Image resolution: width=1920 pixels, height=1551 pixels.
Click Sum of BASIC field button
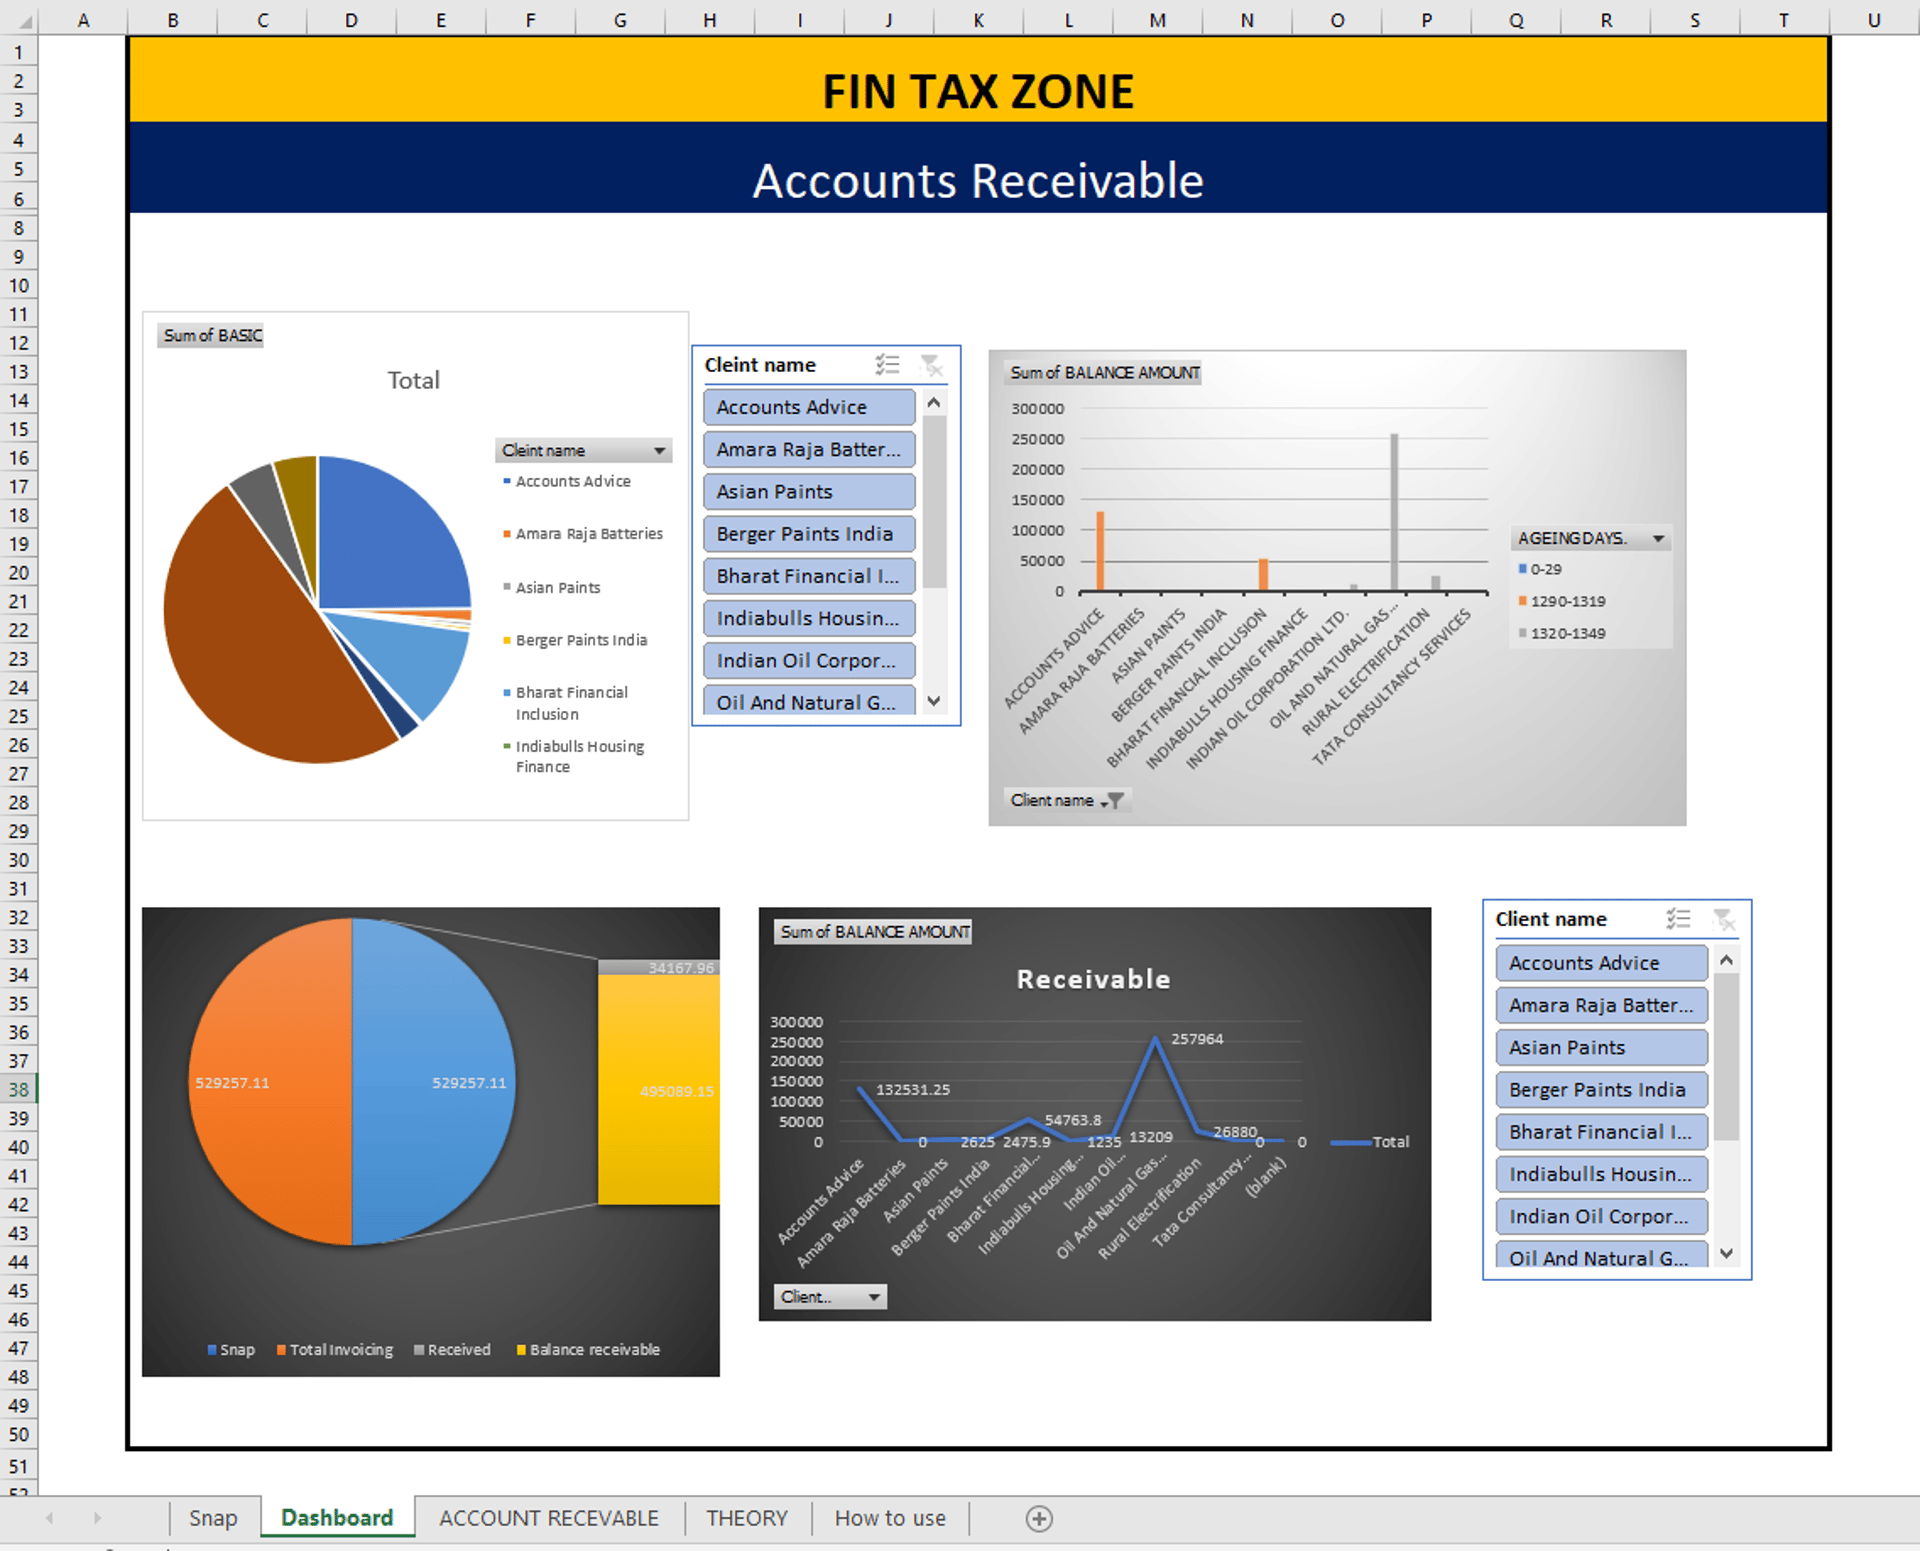(212, 336)
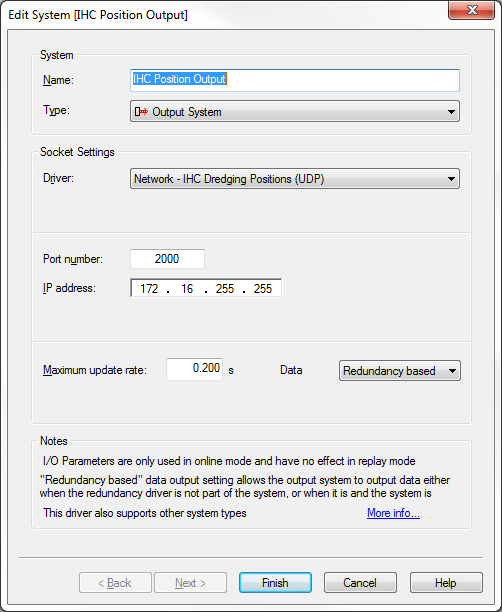Open Help for this dialog
This screenshot has width=502, height=612.
tap(446, 583)
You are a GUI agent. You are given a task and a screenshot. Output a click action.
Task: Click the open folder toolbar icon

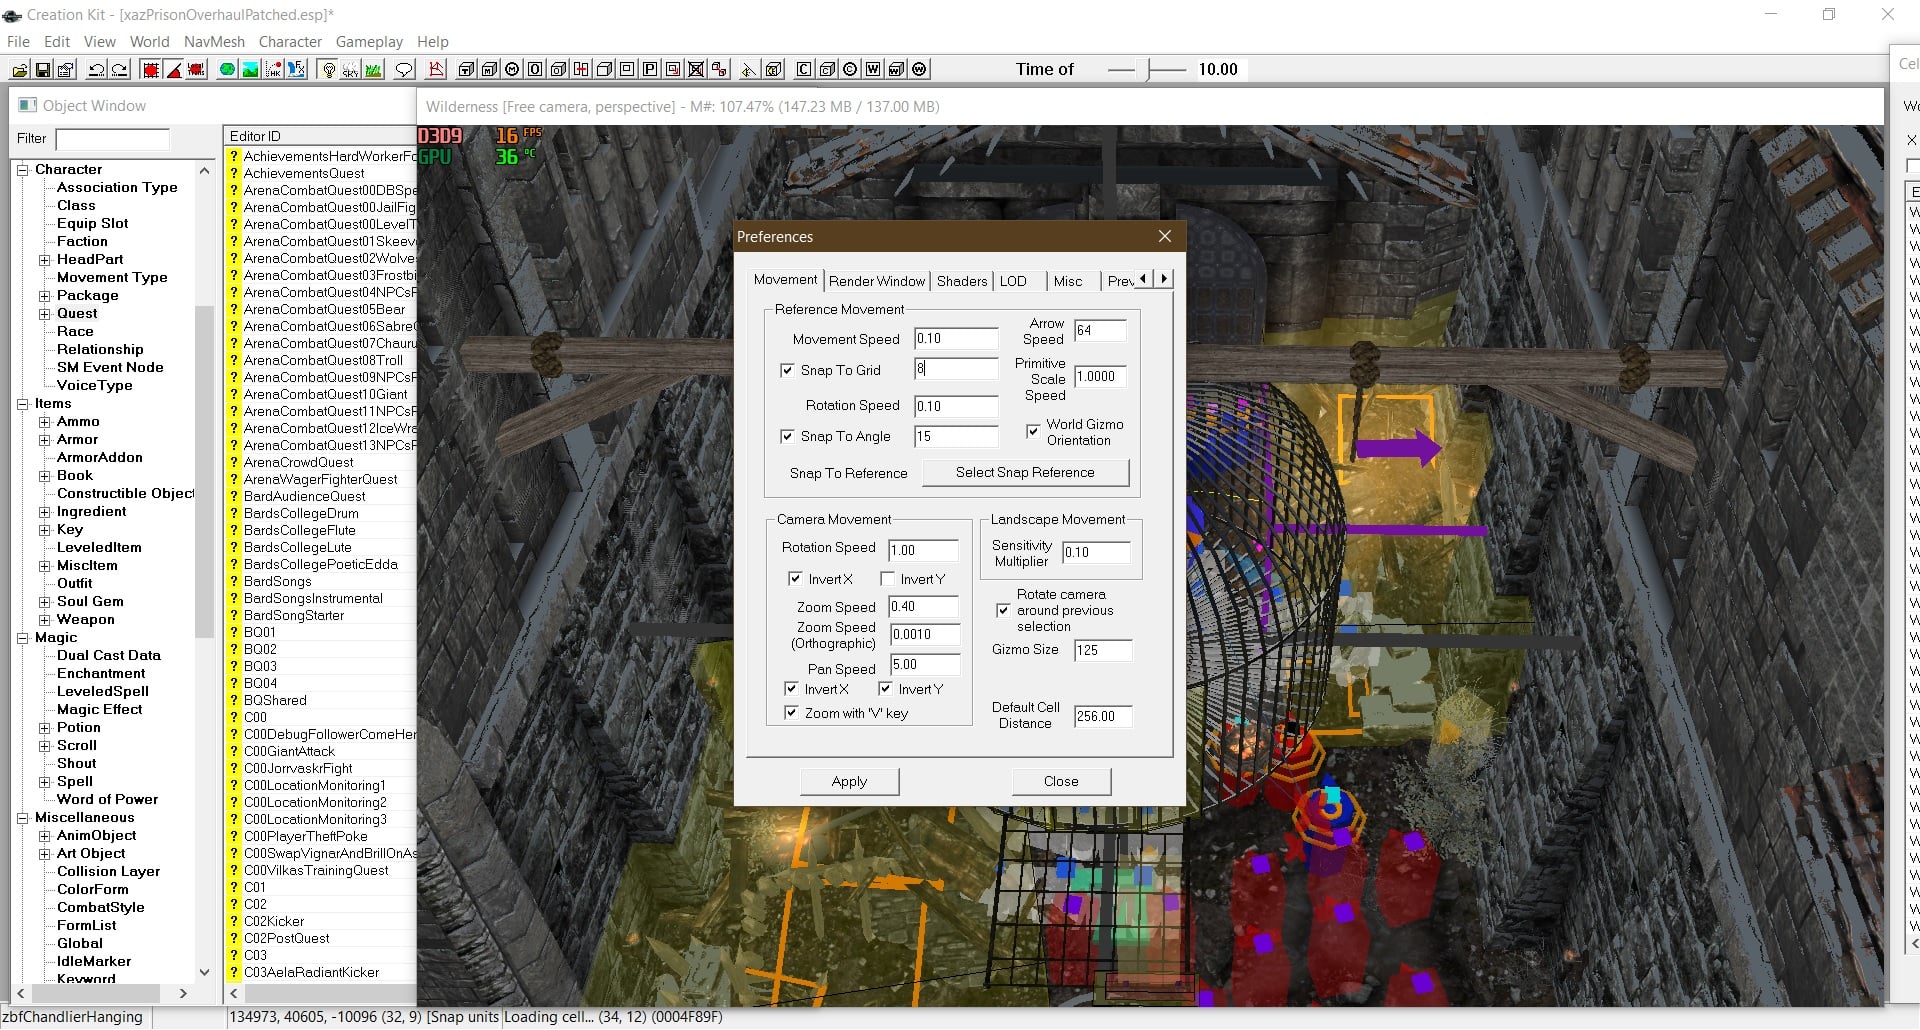[x=20, y=69]
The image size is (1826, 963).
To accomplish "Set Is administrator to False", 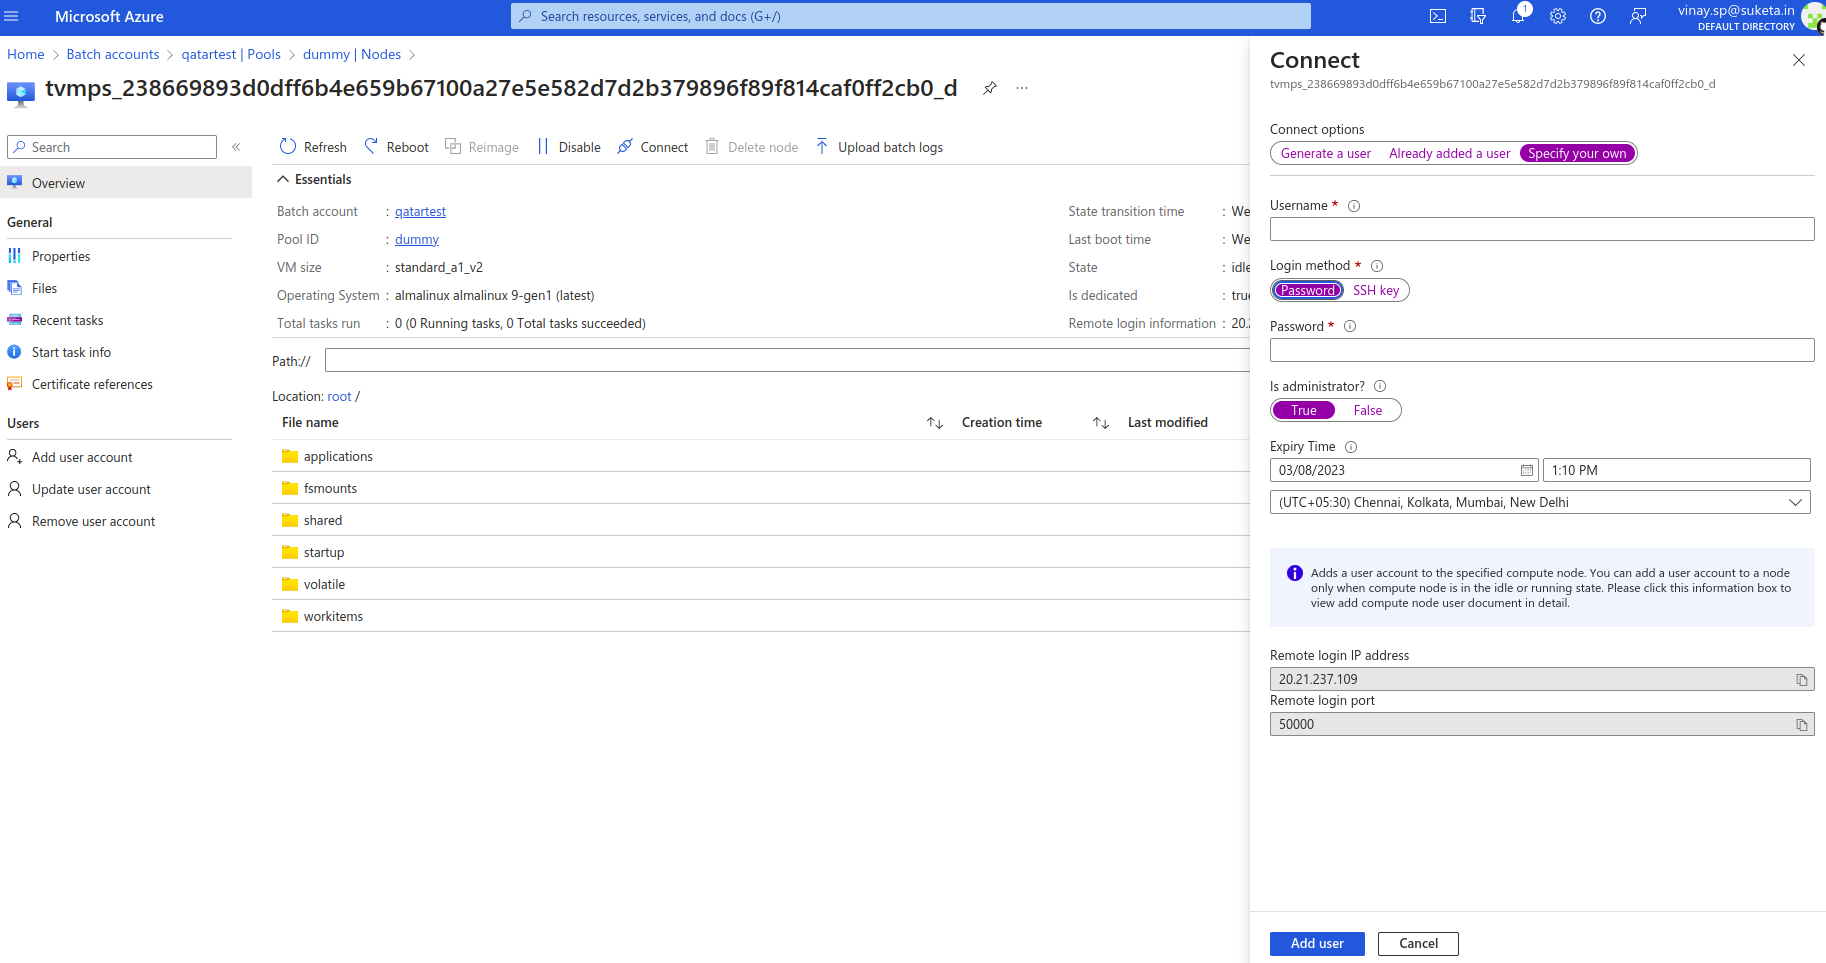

> GOAL
Put each non-blank line of the data above into a Markdown table with the columns Row and Data line, numbering the rows in order and skipping blank lines. Leave the pictures out of your answer.

> IN RESPONSE
| Row | Data line |
|---|---|
| 1 | Image resolution: width=1920 pixels, height=1551 pixels. |
| 2 | Click Sum of BASIC field button |
| 3 | (212, 336) |
| 4 | Open Help for this dialog |
| 5 | This screenshot has width=502, height=612. |
| 6 | tap(446, 583) |
| 7 | You are a GUI agent. You are given a task and a screenshot. Output a click action. |
| 8 | Task: Click the open folder toolbar icon |
| 9 | [x=20, y=69] |
| 10 | The image size is (1826, 963). |
| 11 | To accomplish "Set Is administrator to False",  |